Following the running of the statute of limitations, the plaintiff sought to amend her pleading to designate Boles Paving, Inc. as a defendant to the original complaint in order to allow relation back under Rule 15(c). Id. at 526, 495 S.E.2d at 400.
The trial court denied the motion to amend and we affirmed, rejecting the plaintiff's argument that Boles Paving, Inc. already had notice of the claim and would suffer no prejudice by being designated a party-defendant. Id. at 527, 495 S.E.2d at 400.
The Court stated that "this argument is irrelevant under Crossman's analysis of the limited reach of Rule 15(c). The plaintiff sought to add a party, and such action is not authorized by the rule." Id.
In Whitmire v. Cooper, 153 N.C. App. 730, 570 S.E.2d 908 (2002), a condemnation action of a piece of property was filed in Henderson County Superior Court.
Prior to the conclusion of that action, a group of taxpayers filed a separate action involving the same piece of property in Wake County Superior Court.
The Court held that the Wake County Superior Court properly dismissed the taxpayers' action, citing the Princess Lida doctrine, which requires a court to "abstain from exercising jurisdiction if 'the relief sought would require the court to control a particular property or res over which another court already has jurisdiction.'" Id. at 734, 570 S.E.2d at 911.

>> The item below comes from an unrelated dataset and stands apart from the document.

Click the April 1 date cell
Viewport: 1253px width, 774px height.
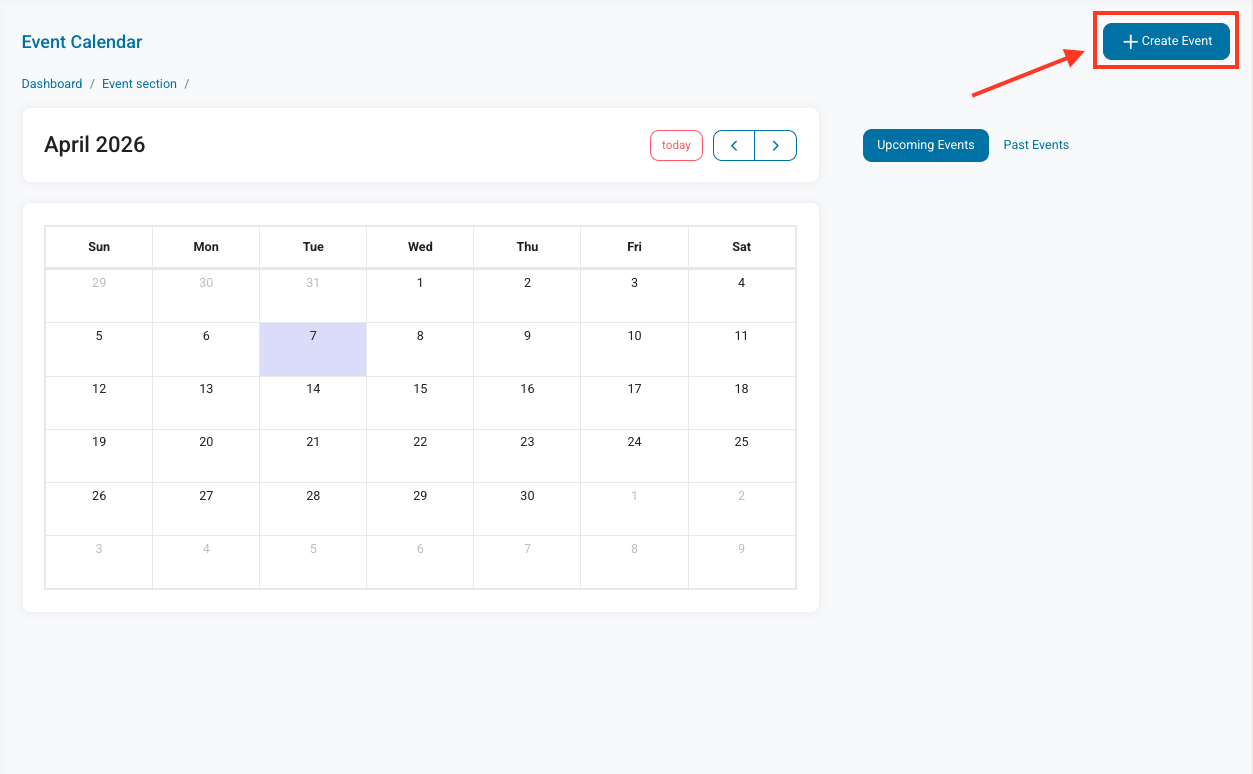[420, 296]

In Whitford v. Gaskill, 345 N.C. 475, 480 S.E.2d 690 (1997), the North Carolina Supreme Court, in a case of first impression, affirmed this Court's conclusion that an attorney-in-fact may not convey real property by gift unless the power of attorney expressly confers the authority to make gifts of real property.
In Whitford, the North Carolina Supreme Court noted that nearly every jurisdiction that had considered this issue had concluded:
A general power of attorney authorizing an agent to sell and convey property, even though it authorizes him to sell for such price and on such terms as to him shall seem proper, implies a sale for the benefit of the principal, and does not authorize the agent to make a gift of the property, or to convey or transfer it without a present consideration inuring to the principal. Id. at 477, 480 S.E.2d at 691.
The rationale behind this majority rule is that "an attorney-in-fact is presumed to act in the best interests of the principal," and a gift of the principal's property is potentially adverse to the principal's interests. Id. at 478, 480 S.E.2d at 692.
"Such power will not be lightly inferred from broad grants of power contained in a general power of attorney." Id.